▶ Directive A
Duplicate the 3D printer text from "A company I" up to and including "CMB for printing.".
▶ Directive B
According to the 3D printer text, what format does CatalystEX use when it exports and saves files?

▶ Text provided
A company I used to work for owned a Stratasys 3d printer. The program that sends print files to the printer is called CatalystEX, and while it imports industry standard STL files, it exports and saves in the (almost certainly proprietary) CMB file format. These files encode the tool path that the printer uses to build the parts, so modifying it makes it possible to modify the print.
Why might one wish to modify the print? Perhaps because Catalyst is very “user friendly” and not a “powerful editing tool” like “some other programs” namely Blender. So, I started writing a bit of Python code capable of importing a CMB into Blender for editing, and then exporting the modified CMB for printing.
I didn’t get very far, but was making decent progress. I left the company, and no longer have access to the printer, and therefore further work would be highly difficult to carry out.

▶ Provided information
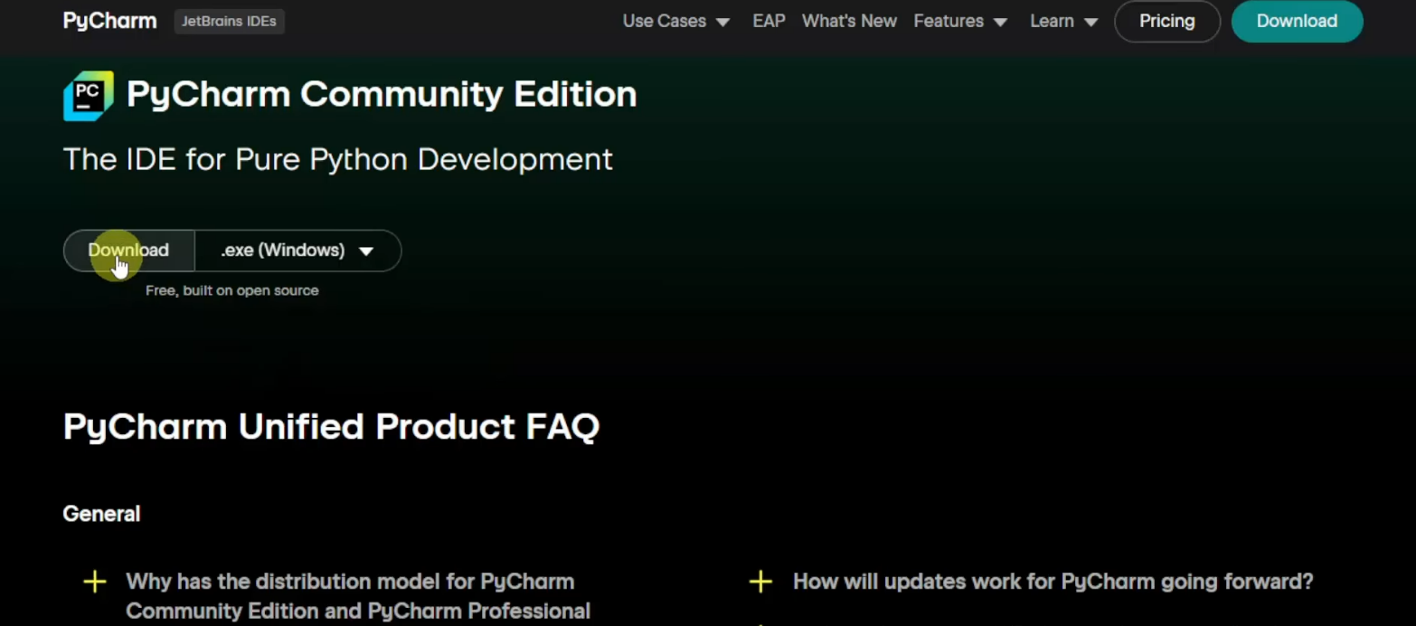
Task: Click the plus icon on the updates question
Action: click(760, 582)
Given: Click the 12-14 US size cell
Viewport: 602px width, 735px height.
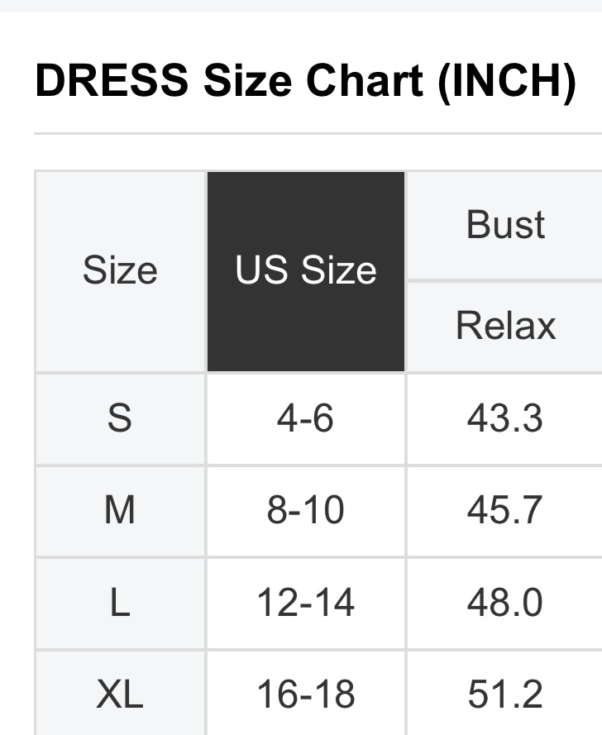Looking at the screenshot, I should coord(306,603).
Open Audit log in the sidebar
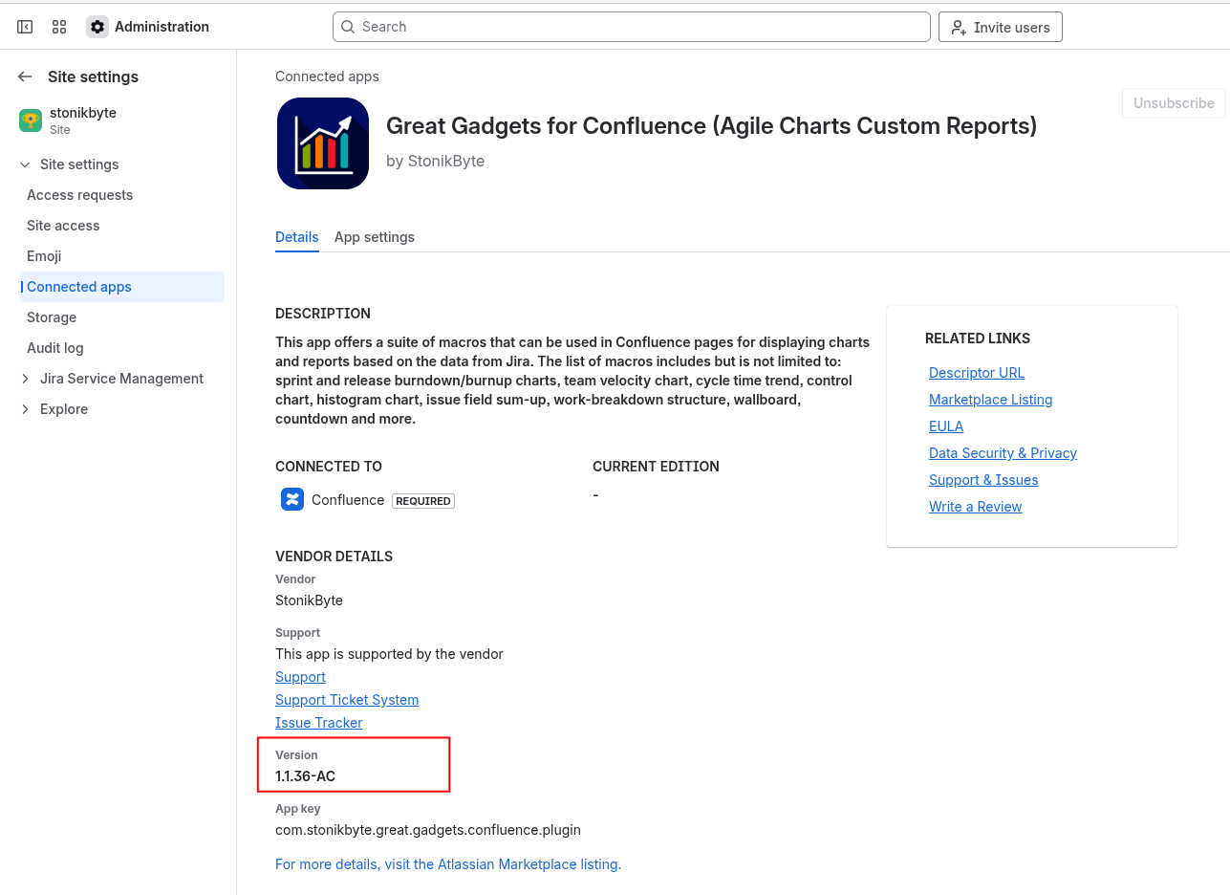 click(x=55, y=348)
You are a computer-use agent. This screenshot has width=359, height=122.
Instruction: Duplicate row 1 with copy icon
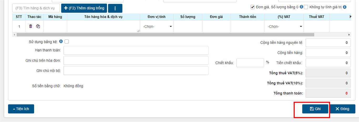(x=38, y=26)
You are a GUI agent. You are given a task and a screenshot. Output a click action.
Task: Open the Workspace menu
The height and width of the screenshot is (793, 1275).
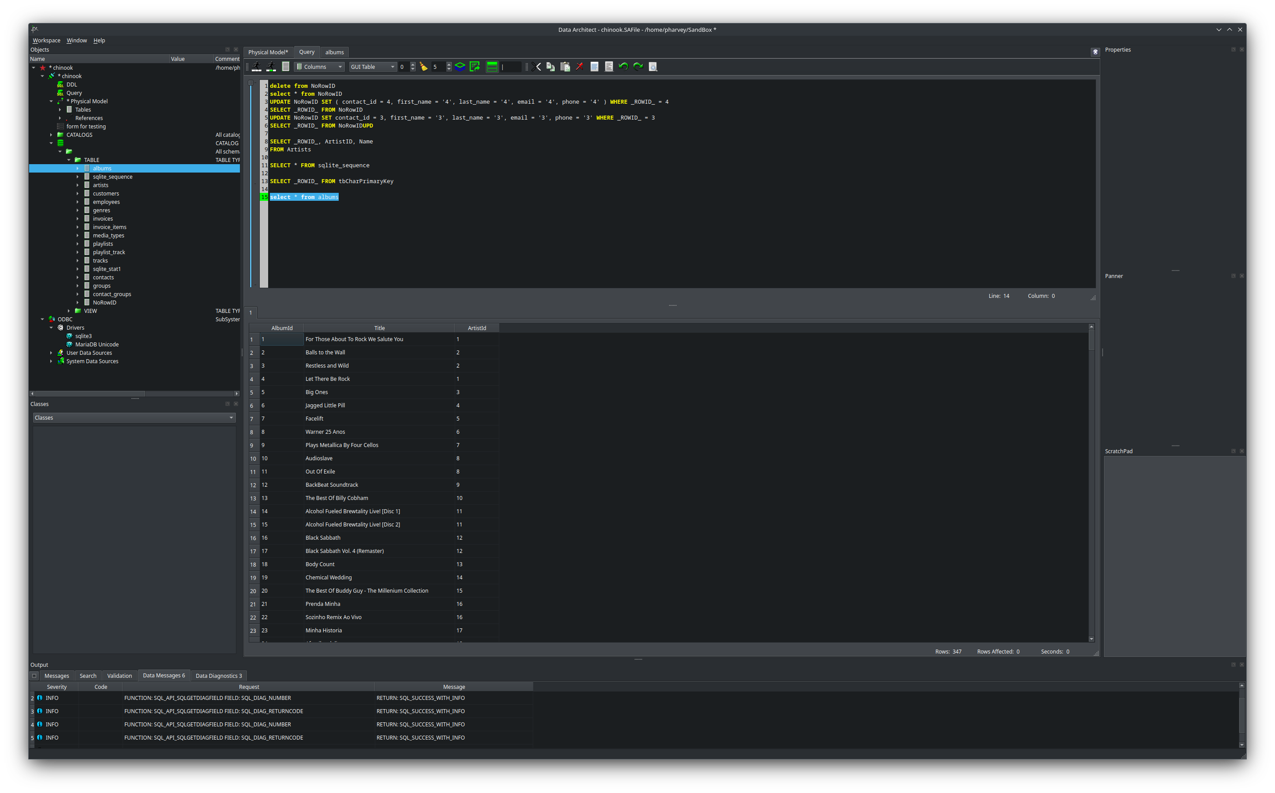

▶ Problem solution A
A company I used to work for owned a Stratasys 3d printer. The program that sends print files to the printer is called CatalystEX, and while it imports industry standard STL files, it exports and saves in the (almost certainly proprietary) CMB file format. These files encode the tool path that the printer uses to build the parts, so modifying it makes it possible to modify the print.
Why might one wish to modify the print? Perhaps because Catalyst is very “user friendly” and not a “powerful editing tool” like “some other programs” namely Blender. So, I started writing a bit of Python code capable of importing a CMB into Blender for editing, and then exporting the modified CMB for printing.

▶ Problem solution B
The CMB file format.